Russell Crowe's Latest Dumped This Week on One Screen

tenderness_still.jpg

Blink this Friday and you'll miss Russell Crowe's new film Tenderness. Actually, even if you don't blink, odds are good you'll miss it -- it's not playing anywhere but New York, on exactly one screen downtown for a week. So what exactly will you be missing anyway, at least until it trickles onto DVD sometime early next year?

It doesn't sound terrible or anything: An adaptation of Robert Cormier's novel, Tenderness centers around a teenage girl (Sophie Traub) who takes off on a road trip with a quietly psychotic young man (Jon Foster). He's just out of juvey for killing his parents and girlfriend on a medication binge -- a crime the girl apparently witnessed herself and makes her all the more obsessed with him.

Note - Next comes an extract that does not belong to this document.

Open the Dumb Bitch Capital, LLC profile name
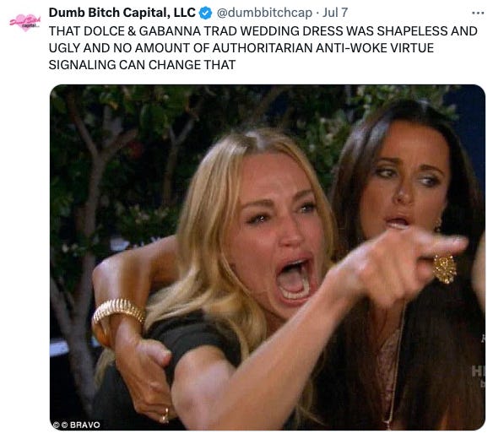 [x=122, y=13]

Meanwhile, believing the infatuated teen will be the psycho's next victim, the police lieutenant (Crowe) who put the boy away in the first place goes after the pair to save the girl. Suspense, drama and rites of passage (this is Cormier, after all) ensue, as do lots of brooding, if the trailer is any indication:

John Polson's your director, who goes way back to Aussie indies with his countryman Crowe. He's a serviceable thriller director (Swimfan, Hide and Seek), so this probably isn't as iffy as the spot above suggests. Tenderness found some critical traction back in Australia, but look: It's all about Foster, whose leading-man "qualities" have addled previous '09 dumpees The Informers and The Mysteries of Pittsburgh and semi-dumpee Pandorum. [UPDATE: Yes, both Ben and Jon Foster are in this one.] That's Val Kilmer-levels of straight-to-videoness, folks, and probably not quite where the budding young star of The Door in the Floor thought he'd be five years after that film. And to take a guy like Crowe with him to the movie grave, bad mustache and all... that's an even more astounding accomplishment.

"Movie grave" might be exaggerating a tad: Tenderness will actually open Friday at Manhattan's Quad Cinema, so it will have at least one week of theatrical life before fading away. Requests for release-strategy comment from Lionsgate were not returned this afternoon, though a rep did briefly confirm that there is no wider theatrical release currently in the offing. (Which scuttles any Russell Crowe-Oscar-qualifying postulations, if they were really there to begin with.) Beyond exceeding the usual contractual minimums many distributors guarantee when acquiring a title like this, the no-L.A. policy remains a mystery for now.

Anyway, any commenters up for a Movieline civilian review on Friday? Or let's just make it a night show for all of us in New York, sneak in some egg nog and call it a holiday party, fair enough?

· Tenderness [Lionsgate]



Comments

  • Macca says:

    Tenderness is not Crowe's "latest" film. He made it two years ago, working on it only a couple weeks, for his friend John Polson. Obviously, Crowe has a supporting role, not a starring one.
    I'm not sure why the film hasn't got wider distribution, but I'd be interested in reading any NY viewers opinions on it. Reviews from overseas have been mixed.

  • You know what I mean -- by release date standards, it's his latest film. And regardless of the size of the role, what little promotion Lionsgate has offered pushes "Academy-Award Winner Russell Crowe" top-billed. It's not really Jon Foster's indignity at the end of the day, alas.

  • John says:

    "(Which scuttles any Russell Crowe-Oscar-qualifying postulations, if they were really there to begin with.)"
    Can u explain what that means exactly? Are u saying he doesn't deserve the title? Just wondering...

  • That means that anyone who tells you the one-week release is some sort of Oscar-qualifying strategy for Crowe is, well, wrong.